* START Provided text *

Wednesday, April 27, 2011

The S.S. Princess of Pain

A ship in port is safe, but that’s not what ships are built for.  I read this quote by Grace Hopper once and it has always stuck with me.

In the last couple of weeks, I came to realize that I definitely am here to pilot my ship through all kinds of stormy weather, while my dearest Robert prefers the harbour.  While I do not want to share the details, I had to tell him that I was continuing to chart my course and that I could not remain in safe harbour.  I just couldn’t.  My inclination in the past would have been to suppress what I needed so that I could maintain a relationship.  Fix it.  Mend the sails if you will.  In my heart of hearts though, I knew that I had to move on.  It wasn’t pretty.  I wasn’t very graceful.  I am still tossing and turning and reliving that awful moment of realization that I had to say something.  My timing wasn’t perfect (is it ever in a case like this?), and he was hurt.  Hence the moniker “Princess of Pain” which he has let me know since that he calls me that with a tad of amusement. 

I am deeply grateful to The Robert for being who he is and for being so willing to go beyond his comfort zone and have a long distance relationship with me.  Ironically it was he who made me realize it was time for me to move out of the safe harbour I had created around myself after Duncan died.  The Robert helped me relearn the excitement of living and loving and I will never forget that.

If I am to stick with the seafaring metaphor, some might say that right now I am up Shit Creek without a paddle … a job that I love ends in a month, my condo is for sale, some stressful times around Mother’s Day and Dunc’s birthday, and an aching heart.  Yes, some might say that. 

But if I’ve learned anything over the last three years, it is that I have an endless supply of life force energy … no matter what, if I choose, I can always summon up the strength and will to continue my journey.  (And I know it isn’t always going to look like a series of linked beer commercials!) 

And I am committed to being authentic.

Here’s another one of my favourite quotes … And the day came when the risk to remain tight in a bud was more painful than the risk it took to blossom. Anais Nin


Authentically yours,

Buns

Saturday, April 9, 2011

Post Party Musings

“Cowardice asks the question: is it safe? Expediency asks the question: is it political? Vanity asks the question: is it popular? But conscience asks the question: is it right? And there comes a time when one must take a position that is neither safe, nor political nor popular, but one must take it simply because it is right.”
Martin Luther King

I am touched by these words today. They invite me to open, to reflect, and to ponder which lens I most look through when living my life. Buns and I have both written about our commitment to authenticity and in that context I would like to add one more question to the brilliant Mr. King’s words. (Yes I know, how arrogant, but I somehow think he would not really mind being an inspiration, a conduit to conscious thinking.)

The question I ask myself to determine what I say or do in this world, in relationship is: is it real?
And that opens up a whole subjective exploration around reality and one’s criteria to determine what is real.

* END Provided text *
* START Data excerpt *

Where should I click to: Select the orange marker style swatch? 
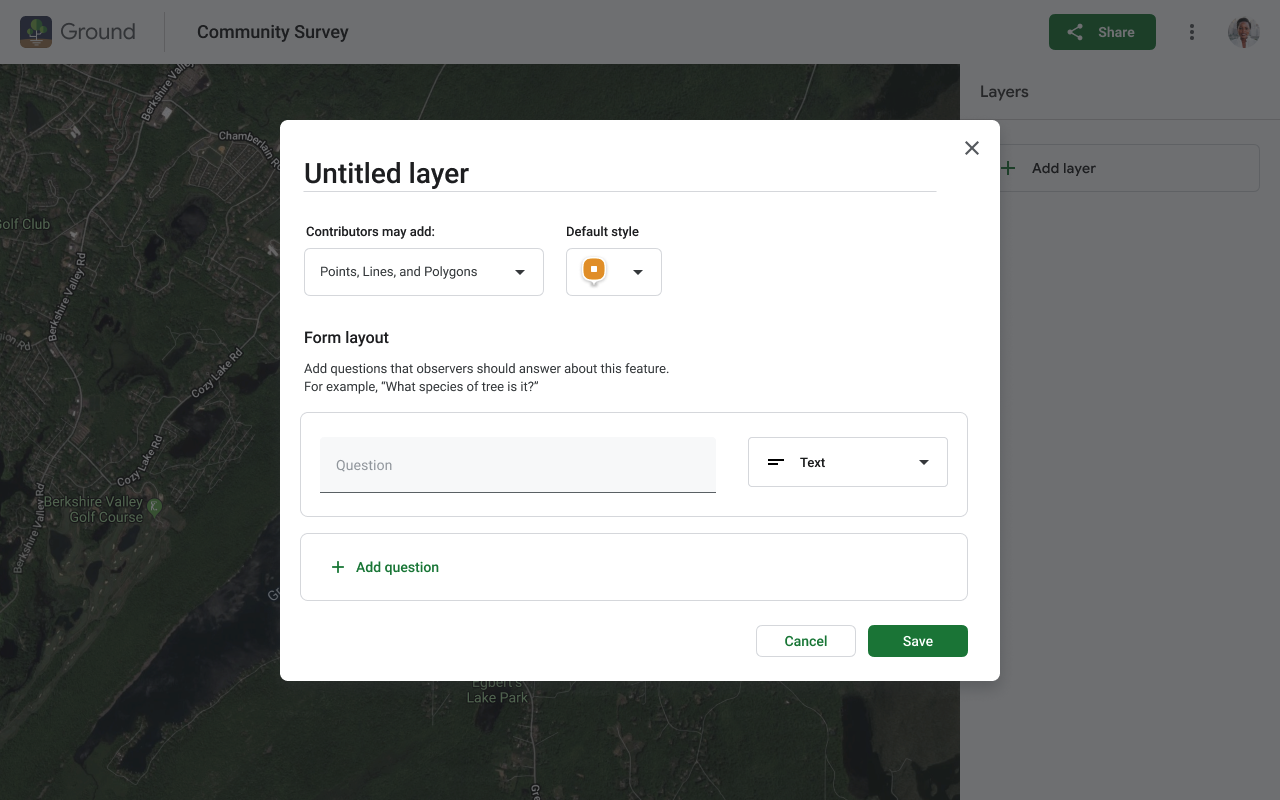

* END Data excerpt *

Exercise details:
In the blog post, who is credited with the quote "A ship in port is safe, but that's not what ships are built for"? The data has no role in this exercise.

Solution:
Grace Hopper